I began my studies at Cambridge, where I took zoology, organic chemistry, botany, and physiology. That Christmas holiday I had planned to go to Spain with some chums, but the house fell through at the last minute and I ended up traveling the three miles to my parents’ house, where my father had me join him in a study at the British Museum on the anomalous striped feathers of the red-legged partridge. Next term I began to suspect, as Martin had before me, that I was not made for science. And yet I had to be made for science; Martin had made it clear that any other path was not worth taking. The meaning of life is the quest to understand the structure and order of the natural world—that was the mantra I was raised on. To deviate from it was suicide.
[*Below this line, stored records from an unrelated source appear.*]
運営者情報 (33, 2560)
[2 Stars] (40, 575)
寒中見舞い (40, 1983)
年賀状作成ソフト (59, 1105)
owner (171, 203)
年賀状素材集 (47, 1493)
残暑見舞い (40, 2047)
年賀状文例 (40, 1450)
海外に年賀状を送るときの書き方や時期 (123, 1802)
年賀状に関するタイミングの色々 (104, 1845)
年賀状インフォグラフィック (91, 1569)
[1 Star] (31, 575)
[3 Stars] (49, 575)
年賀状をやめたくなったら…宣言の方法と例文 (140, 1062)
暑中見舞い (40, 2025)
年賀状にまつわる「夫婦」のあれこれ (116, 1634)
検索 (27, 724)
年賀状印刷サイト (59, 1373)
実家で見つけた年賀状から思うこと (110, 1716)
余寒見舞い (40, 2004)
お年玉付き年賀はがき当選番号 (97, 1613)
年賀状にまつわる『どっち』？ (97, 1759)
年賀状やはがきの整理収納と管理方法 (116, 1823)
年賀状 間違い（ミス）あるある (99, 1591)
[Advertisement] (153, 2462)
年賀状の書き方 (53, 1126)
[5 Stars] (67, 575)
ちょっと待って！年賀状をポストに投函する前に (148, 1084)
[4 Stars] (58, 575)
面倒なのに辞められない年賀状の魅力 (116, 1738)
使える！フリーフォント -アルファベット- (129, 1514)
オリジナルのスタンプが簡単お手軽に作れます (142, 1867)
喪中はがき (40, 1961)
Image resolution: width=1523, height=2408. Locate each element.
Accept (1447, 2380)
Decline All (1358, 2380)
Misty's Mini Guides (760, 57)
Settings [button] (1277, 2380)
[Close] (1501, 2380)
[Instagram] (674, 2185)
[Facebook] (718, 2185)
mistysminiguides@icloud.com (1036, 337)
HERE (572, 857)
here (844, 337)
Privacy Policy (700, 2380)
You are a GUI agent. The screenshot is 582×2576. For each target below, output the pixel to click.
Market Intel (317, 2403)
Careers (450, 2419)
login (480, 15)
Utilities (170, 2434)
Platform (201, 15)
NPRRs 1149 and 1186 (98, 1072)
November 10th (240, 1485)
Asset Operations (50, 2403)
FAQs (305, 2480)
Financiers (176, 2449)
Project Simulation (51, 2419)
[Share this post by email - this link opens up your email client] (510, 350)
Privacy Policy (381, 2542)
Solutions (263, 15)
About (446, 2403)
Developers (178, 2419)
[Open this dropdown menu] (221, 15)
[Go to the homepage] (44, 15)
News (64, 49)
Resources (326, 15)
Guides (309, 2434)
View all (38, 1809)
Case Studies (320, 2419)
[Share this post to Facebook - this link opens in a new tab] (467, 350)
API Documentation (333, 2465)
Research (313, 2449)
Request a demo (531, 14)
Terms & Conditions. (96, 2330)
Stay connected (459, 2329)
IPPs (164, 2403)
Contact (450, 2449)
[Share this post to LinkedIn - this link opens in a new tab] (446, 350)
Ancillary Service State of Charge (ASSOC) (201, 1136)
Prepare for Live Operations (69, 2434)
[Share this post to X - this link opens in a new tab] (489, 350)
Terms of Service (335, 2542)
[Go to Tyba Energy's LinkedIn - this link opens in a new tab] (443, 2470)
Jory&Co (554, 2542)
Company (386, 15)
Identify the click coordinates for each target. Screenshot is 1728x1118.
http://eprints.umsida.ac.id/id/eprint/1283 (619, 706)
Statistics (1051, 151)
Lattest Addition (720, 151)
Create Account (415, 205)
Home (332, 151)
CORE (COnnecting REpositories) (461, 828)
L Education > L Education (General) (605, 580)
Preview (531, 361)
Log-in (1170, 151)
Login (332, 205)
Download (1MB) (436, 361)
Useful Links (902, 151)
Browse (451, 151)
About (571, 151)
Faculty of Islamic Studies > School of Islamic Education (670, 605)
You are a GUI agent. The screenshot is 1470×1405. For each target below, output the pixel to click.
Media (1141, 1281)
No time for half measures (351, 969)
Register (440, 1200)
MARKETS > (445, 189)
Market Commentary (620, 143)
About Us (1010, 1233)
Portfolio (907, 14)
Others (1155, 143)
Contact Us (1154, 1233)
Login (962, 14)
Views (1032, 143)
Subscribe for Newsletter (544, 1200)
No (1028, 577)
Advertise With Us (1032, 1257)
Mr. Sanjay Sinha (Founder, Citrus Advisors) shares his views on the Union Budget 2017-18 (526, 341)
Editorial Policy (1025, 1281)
When an opportunity arose to go to the Galápagos, the Holy Grail, I leapt at it. That was where the spark would be rekindled, where I would become enlightened. But I found the work as tedious on a boat as it was in the Bird Room at the British Museum with my father. I came to see that the whole Darwinian story of the fat-beaked finches eating nuts and the thin-beaked finches eating grubs was bunk because they were all mixed in together eating caterpillars quite happily. The only discovery I made was that I love a warm humid climate. I had never felt so good in my skin. But I came home despondent about my future as a scientist. I knew that I could not spend my life in a laboratory.

 

I took a course in psychology. I joined the Cambridge Antiquarian Society and found myself on a train to Cheltenham for an archaeological dig. I had taken a fancy to a girl named Emma in the Society, and had hoped to maneuver it so I’d sit with her, but another fellow had had the same idea and a bit more foresight, so I was left on my own behind them. An older man, clearly a Cambridge don, took the seat beside me, and once I gave up my sulk about the girl, we began talking. He was curious about my trip to the Galápagos, not about the birds or the caterpillars but about the Ecuadorian mestizos. He asked a number of questions I didn’t know how to answer but found intriguing and wished I’d thought to ask myself when I was there. He was A. C. Haddon, and this was my first conversation about a discipline he told me was called Anthropology. By the end of the ride, he’d invited me to do my Part II in Ethnology. Within a month, I’d switched over from the biological sciences. It was a bit terrifying, a bit of a free fall, to go from an extremely ordered and structured physical science to a nascent, barely twenty-year-old social science. Anthropology at that time was in transition, moving from the study of men dead and gone to the study of living people, and slowly letting go of the rigid belief that the natural and inevitable culmination of every society is the Western model.